"Woda sięgała dwóch metrów. Wszystko zostało zniszczone"

Cztery osoby zginęły w powodzi w indyjskim mieście Nagpur - poinformowały w sobotę służby. Skutki gwałtownych ulew odczuły tysiące gospodarstw domowych.

Intensywne opady deszczu, które zaczęły się w nocy z piątku na sobotę, trwały do sobotniego poranka. Pod wodą znalazło się wiele obszarów. Gwałtowne opady spowodowały, że z brzegów wystąpiło leżące w mieście jezioro Ambazari, zalewając pobliskie tereny.

Służby, cytowane przez miejscowe media, przekazały w sobotę, że śmierć poniosły co najmniej cztery osoby. Wśród ofiar są dwie kobiety i dwóch mężczyzn.

Ewakuowano łącznie 400 osób, w tym ponad 100 osób z dwóch szkół. Zginęło 14 sztuk bydła uwięzionych w zalanej oborze.

"Wszystko zostało zniszczone"

Woda dostała się do wielu domów, zwłaszcza tych położonych wzdłuż rzek Nag i Pili. Władze poinformowały, że powodzią dotkniętych zostało co najmniej 10 tysięcy domów. Ogłoszono pomoc finansową dla gospodarstw domowych dotkniętych powodziową.

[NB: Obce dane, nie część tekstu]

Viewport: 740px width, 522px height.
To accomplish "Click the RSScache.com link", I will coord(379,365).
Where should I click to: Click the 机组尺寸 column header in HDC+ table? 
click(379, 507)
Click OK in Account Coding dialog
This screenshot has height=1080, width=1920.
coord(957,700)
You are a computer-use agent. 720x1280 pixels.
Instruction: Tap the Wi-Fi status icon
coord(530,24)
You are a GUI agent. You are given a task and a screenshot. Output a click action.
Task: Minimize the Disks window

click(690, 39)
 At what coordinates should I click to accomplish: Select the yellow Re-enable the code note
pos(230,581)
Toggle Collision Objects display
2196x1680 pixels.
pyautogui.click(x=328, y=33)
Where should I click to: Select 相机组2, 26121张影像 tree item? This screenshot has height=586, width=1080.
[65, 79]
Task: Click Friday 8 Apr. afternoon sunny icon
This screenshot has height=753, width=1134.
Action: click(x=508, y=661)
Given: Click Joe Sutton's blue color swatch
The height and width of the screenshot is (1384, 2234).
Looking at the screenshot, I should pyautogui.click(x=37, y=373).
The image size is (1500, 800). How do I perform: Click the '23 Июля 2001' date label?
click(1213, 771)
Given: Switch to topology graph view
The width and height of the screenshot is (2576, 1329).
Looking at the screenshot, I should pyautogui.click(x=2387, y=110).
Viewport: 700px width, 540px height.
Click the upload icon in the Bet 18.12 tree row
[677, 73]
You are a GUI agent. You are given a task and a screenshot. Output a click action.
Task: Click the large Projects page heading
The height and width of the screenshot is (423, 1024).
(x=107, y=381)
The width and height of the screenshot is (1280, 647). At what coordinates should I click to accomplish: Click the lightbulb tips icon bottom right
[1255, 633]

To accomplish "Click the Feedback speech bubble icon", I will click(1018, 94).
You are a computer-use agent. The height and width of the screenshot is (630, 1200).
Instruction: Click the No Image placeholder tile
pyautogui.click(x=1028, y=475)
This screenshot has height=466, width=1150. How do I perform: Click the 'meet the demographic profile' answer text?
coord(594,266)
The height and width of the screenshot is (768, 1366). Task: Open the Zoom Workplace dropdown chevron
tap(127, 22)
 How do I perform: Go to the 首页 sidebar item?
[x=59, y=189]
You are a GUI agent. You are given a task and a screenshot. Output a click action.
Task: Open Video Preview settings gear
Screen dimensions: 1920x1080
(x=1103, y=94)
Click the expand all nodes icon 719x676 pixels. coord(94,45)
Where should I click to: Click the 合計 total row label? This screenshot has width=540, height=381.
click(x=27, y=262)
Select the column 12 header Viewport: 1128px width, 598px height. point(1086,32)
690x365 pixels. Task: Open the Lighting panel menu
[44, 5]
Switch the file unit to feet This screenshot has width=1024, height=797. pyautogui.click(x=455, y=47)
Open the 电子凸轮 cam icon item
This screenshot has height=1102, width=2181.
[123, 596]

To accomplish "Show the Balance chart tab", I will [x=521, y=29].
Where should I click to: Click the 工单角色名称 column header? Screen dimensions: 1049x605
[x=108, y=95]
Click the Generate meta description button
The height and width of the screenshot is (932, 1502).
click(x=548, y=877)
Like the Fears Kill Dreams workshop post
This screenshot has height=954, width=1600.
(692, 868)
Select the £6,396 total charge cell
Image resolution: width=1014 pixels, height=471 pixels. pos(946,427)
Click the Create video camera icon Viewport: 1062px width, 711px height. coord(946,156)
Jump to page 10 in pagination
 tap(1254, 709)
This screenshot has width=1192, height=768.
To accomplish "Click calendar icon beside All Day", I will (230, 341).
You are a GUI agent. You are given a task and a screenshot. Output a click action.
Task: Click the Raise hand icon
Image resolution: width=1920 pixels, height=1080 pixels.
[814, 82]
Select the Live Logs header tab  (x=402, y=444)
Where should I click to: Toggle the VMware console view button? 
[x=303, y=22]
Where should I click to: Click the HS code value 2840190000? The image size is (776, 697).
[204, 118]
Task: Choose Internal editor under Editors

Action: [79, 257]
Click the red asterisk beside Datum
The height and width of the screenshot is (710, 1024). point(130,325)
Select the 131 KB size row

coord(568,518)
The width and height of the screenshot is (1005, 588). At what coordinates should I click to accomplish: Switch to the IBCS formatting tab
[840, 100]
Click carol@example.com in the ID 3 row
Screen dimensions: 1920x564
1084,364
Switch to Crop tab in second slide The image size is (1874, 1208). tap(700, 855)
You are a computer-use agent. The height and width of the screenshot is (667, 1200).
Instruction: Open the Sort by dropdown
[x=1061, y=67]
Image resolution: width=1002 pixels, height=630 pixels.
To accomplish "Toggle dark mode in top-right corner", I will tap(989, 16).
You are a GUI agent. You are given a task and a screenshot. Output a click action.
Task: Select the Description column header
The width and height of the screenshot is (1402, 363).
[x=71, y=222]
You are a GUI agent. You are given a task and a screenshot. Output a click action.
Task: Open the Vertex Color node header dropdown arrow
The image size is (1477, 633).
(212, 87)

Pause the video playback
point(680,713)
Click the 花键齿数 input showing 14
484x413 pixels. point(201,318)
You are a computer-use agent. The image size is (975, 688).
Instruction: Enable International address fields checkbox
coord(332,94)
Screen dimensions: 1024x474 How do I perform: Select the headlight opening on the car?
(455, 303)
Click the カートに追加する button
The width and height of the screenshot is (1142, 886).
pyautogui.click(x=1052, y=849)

- Woda sięgała dwóch metrów. (...) Wszystko zostało zniszczone - mówił jeden z mieszkańców.

Zapadła się jezdnia

W wyniku gwałtownych ulew zapadła się jezdna na moście przebiegającym nad rzeką Nag. Na nisko położonych obszarach pod wodą znalazły się dziesiątki pojazdów.

Na lotnisku w Nagpur suma opadów do sobotniego poranka wyniosła ponad 106 litrów wody na metr kwadratowy.